TASK BRIEF:
The line containing "Open Taskbar buttons combine dropdown" marks the start; repeat it and every following line exactly through the end of the entries.

(SOURCE MATERIAL)

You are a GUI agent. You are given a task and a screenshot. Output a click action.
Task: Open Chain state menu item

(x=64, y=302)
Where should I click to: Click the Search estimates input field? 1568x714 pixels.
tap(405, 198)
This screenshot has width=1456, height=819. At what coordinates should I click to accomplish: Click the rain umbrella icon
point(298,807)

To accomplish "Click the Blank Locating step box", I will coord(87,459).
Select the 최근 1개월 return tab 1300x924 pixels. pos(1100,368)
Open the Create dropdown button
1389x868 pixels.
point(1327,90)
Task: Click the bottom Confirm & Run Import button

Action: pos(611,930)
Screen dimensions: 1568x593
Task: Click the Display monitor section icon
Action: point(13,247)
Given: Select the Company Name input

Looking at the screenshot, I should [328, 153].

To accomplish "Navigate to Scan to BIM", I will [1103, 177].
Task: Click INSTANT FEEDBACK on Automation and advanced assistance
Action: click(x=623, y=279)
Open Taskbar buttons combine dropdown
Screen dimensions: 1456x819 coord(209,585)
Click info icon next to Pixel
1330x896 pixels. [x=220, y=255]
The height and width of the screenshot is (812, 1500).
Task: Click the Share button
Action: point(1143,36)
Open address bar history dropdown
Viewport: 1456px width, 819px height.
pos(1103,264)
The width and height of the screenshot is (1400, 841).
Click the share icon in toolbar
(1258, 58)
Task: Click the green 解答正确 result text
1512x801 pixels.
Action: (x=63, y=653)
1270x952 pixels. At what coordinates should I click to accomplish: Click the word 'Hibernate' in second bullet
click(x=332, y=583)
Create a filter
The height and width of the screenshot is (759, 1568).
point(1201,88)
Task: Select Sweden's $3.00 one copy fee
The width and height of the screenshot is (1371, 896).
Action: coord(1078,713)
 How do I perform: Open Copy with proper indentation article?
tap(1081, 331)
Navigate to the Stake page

(End SOURCE MATERIAL)

RESPONSE FOR THIS EXERCISE:
Open Taskbar buttons combine dropdown
Screen dimensions: 1456x819 coord(209,585)
Click info icon next to Pixel
1330x896 pixels. [x=220, y=255]
The height and width of the screenshot is (812, 1500).
Task: Click the Share button
Action: point(1143,36)
Open address bar history dropdown
Viewport: 1456px width, 819px height.
pos(1103,264)
The width and height of the screenshot is (1400, 841).
Click the share icon in toolbar
(1258, 58)
Task: Click the green 解答正确 result text
1512x801 pixels.
Action: (x=63, y=653)
1270x952 pixels. At what coordinates should I click to accomplish: Click the word 'Hibernate' in second bullet
click(x=332, y=583)
Create a filter
The height and width of the screenshot is (759, 1568).
point(1201,88)
Task: Select Sweden's $3.00 one copy fee
The width and height of the screenshot is (1371, 896).
Action: coord(1078,713)
 How do I perform: Open Copy with proper indentation article?
tap(1081, 331)
Navigate to the Stake page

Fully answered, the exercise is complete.